EXCERPTED TEXT
>> start

B. LIMITED SERVICES WARRANTY. NO,LLC warrants to Buyer that it shall perform the Services using personnel of required skill, experience, and qualifications and in a professional and workmanlike manner in accordance with generally recognized industry standards for similar services and shall devote adequate resources to meet its obligations under the Agreement ['Limited Services Warranty''). The Limited Services Warranty shall survive for a period of twelve (12) months following the date Services commences (the "Warranty Period''). The Limited Services Warranty is not assignable or transferrable to any third party (including any Affiliate of Buyer).
C. WARRANTY DISCLAIMER. EXCEPT FOR THE LIMITED SERVICES WARRANTY, NO,LLC MAKES NO EXPRESSED or implied WARRANTY WHATSOEVER WITH RESPECT TO SERVICES AND/OR ANY PRODUCT, INCLUDING ANY (A) WARRANTY OF MERCHANTABILITY; (B) WARRANTY OF FITNESS FOR A PARTICULAR PURPOSE; (C) WARRANTY OF TITLE; (D) WARRANTY AGAINST INFRINGEMENT OF INTELLECTUAL PROPERTY RIGHTS OF A THIRD PARTY; OR (E) OTHER WARRANTY WHETHER EXPRESS OR IMPLIED BY LAW, COURSE OF DEALING, COURSE OF PERFORMANCE, USAGE OF TRADE, OR OTHERWISE.

>> end

TASKS TO PERFORM
a: According to the warranty clauses, for how long does the Limited Services Warranty survive?
b: Please say whether each statement agrees with the warranty clauses, and back each yes or no with the deciding words quoted from them. (i) Buyer may transfer the Limited Services Warranty to one of its Affiliates. (ii) Apart from the Limited Services Warranty, NO,LLC makes no warranty of title. (iii) NO,LLC warrants that it will devote adequate resources to meet its obligations under the Agreement.
c: Print the passage of the warranty clauses between "C. WARRANTY DISCLAIMER." and "TRADE, OR OTHERWISE.", inclusive.

EXTRACTED RECORDS
>> start

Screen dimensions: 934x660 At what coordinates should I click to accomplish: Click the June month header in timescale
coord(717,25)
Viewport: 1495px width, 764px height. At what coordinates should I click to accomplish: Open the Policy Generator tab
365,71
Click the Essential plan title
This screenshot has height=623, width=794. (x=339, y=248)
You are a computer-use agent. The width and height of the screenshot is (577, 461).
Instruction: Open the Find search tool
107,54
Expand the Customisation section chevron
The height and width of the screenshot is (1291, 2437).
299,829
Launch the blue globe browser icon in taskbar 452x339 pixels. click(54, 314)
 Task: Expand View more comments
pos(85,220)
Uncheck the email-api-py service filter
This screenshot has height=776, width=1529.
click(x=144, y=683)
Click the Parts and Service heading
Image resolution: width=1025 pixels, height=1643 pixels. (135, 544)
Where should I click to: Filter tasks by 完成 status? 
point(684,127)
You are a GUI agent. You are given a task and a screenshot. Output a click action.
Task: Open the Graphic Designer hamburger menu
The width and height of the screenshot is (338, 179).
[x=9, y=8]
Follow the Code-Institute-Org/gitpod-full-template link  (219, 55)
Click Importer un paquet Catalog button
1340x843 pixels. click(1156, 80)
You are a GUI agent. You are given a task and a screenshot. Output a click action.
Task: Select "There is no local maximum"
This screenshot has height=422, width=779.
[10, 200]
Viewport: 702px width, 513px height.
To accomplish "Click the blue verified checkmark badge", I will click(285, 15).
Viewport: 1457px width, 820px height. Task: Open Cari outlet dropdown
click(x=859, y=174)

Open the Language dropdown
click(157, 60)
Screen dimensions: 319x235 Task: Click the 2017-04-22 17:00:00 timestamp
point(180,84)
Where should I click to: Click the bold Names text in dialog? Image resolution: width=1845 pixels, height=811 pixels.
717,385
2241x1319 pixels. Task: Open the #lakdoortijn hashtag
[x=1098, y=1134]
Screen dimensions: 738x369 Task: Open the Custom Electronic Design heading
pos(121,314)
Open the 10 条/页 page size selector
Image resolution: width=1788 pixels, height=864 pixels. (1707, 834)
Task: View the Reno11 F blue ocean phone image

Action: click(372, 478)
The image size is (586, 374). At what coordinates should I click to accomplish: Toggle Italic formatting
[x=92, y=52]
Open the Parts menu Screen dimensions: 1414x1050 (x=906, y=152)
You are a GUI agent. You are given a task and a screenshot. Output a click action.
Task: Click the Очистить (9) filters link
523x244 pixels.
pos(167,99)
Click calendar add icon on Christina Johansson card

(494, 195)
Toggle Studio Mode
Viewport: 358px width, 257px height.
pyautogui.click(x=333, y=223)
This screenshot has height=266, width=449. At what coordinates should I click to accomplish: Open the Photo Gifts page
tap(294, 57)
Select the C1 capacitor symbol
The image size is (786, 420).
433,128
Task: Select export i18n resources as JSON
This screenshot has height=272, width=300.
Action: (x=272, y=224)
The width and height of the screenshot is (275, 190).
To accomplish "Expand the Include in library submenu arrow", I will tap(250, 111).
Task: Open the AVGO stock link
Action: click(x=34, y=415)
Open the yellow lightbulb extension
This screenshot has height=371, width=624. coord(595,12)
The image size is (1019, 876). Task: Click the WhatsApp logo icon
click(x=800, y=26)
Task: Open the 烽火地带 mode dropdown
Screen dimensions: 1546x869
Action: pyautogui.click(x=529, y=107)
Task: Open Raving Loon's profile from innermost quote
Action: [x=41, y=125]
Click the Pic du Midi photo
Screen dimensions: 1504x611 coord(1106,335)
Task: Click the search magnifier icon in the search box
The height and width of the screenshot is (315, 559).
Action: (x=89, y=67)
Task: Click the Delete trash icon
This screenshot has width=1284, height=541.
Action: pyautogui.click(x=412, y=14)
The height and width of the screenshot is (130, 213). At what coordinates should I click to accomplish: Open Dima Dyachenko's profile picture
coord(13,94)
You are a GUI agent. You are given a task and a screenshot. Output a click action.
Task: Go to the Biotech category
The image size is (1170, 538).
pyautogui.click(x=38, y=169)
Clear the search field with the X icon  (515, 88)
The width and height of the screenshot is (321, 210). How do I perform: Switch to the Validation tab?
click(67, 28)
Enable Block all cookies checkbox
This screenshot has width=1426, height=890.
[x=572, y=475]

>> end

OUTPUTS FOR THE TASKS
a: For twelve (12) months following the date Services commences.

b:
(i) No: "The Limited Services Warranty is not assignable or transferrable to any third party (including any Affiliate of Buyer)."
(ii) Yes: "EXCEPT FOR THE LIMITED SERVICES WARRANTY, NO,LLC MAKES NO EXPRESSED or implied WARRANTY WHATSOEVER WITH RESPECT TO SERVICES AND/OR ANY PRODUCT, INCLUDING ANY" … "(C) WARRANTY OF TITLE"
(iii) Yes: "shall devote adequate resources to meet its obligations under the Agreement"

c:
C. WARRANTY DISCLAIMER. EXCEPT FOR THE LIMITED SERVICES WARRANTY, NO,LLC MAKES NO EXPRESSED or implied WARRANTY WHATSOEVER WITH RESPECT TO SERVICES AND/OR ANY PRODUCT, INCLUDING ANY (A) WARRANTY OF MERCHANTABILITY; (B) WARRANTY OF FITNESS FOR A PARTICULAR PURPOSE; (C) WARRANTY OF TITLE; (D) WARRANTY AGAINST INFRINGEMENT OF INTELLECTUAL PROPERTY RIGHTS OF A THIRD PARTY; OR (E) OTHER WARRANTY WHETHER EXPRESS OR IMPLIED BY LAW, COURSE OF DEALING, COURSE OF PERFORMANCE, USAGE OF TRADE, OR OTHERWISE.